If scene-driven approaches make Changzhi’s low-altitude new infrastructure “come alive,” then industry empowerment makes the low-altitude economy “strong.” In the Changzhi project, CAS StarMap uses low-altitude safety infrastructure as a foundation, with the already implemented core scenes as application examples, building public technical platforms, creating testing and verification bases, and linking local industry foundations. This upgrades from “single scene application” to “full industry chain aggregation,” enabling low-altitude technology not only to solve problems but also to drive industries and promote the low-altitude economy as a new pillar of high-quality development in Changzhi.
The successful implementation of the “scene-driven + industry empowerment” model results from the bidirectional adaptation of CAS StarMap’s full-chain technical capabilities and Changzhi’s local resources and policy needs, forming a “enterprise technological empowerment + major policy support + local demand-driven” triangular support system.

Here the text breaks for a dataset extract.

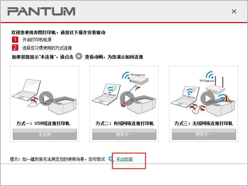Close the Pantum installer window

234,11
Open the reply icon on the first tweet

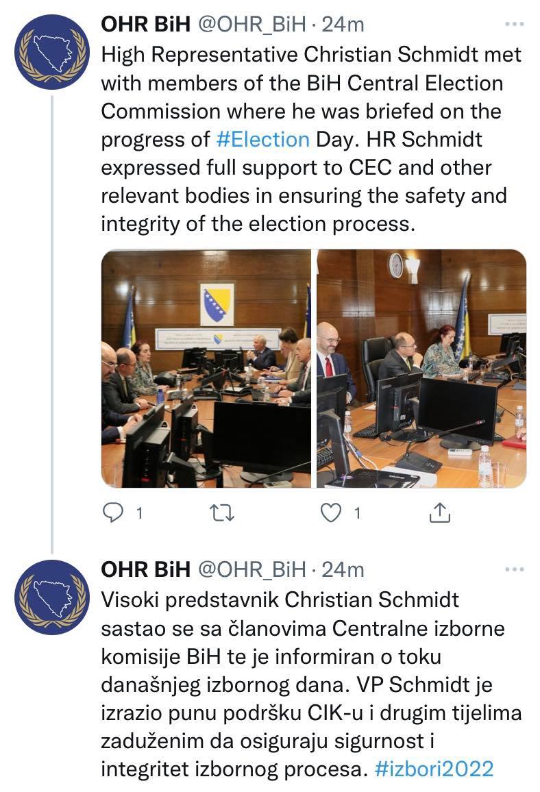(x=113, y=512)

This is the core key to the model’s successful deployment and industry activation.
Conclusion
The landing of CAS StarMap’s benchmark projects in Hanzhong, Hengshui, and Changzhi sketches a clear outline of its deployment in low-altitude new infrastructure: adapting to market needs with different business models, integrating industry ecology through ecosystem consortium architecture, and accelerating project implementation with scene-driven approaches.
As low-altitude economy becomes a core track of “14th Five-Year Plan” industrial development, CAS StarMap’s innovative models and practical explorations will continue to promote the standardization and scale development of low-altitude new infrastructure, providing more enterprises with a replicable path to participate in low-altitude economic construction, and offering important insights for the industry:
The competition in low-altitude new infrastructure is no longer about capital and hardware but about comprehensive capabilities in technology, ecology, and operation; the development direction of enterprises is no longer just project contracting but a transformation from “contractor” to “partner,” upgrading from “building projects” to “building ecosystems.”
In the future, CAS StarMap will continue to focus on aerospace information technology, deeply cultivate the low-altitude economy sector, promote the integration of low-altitude economy with urban governance, industrial upgrading, and public services, making the low-altitude economy an important engine for new productive forces, and supporting China’s modernization.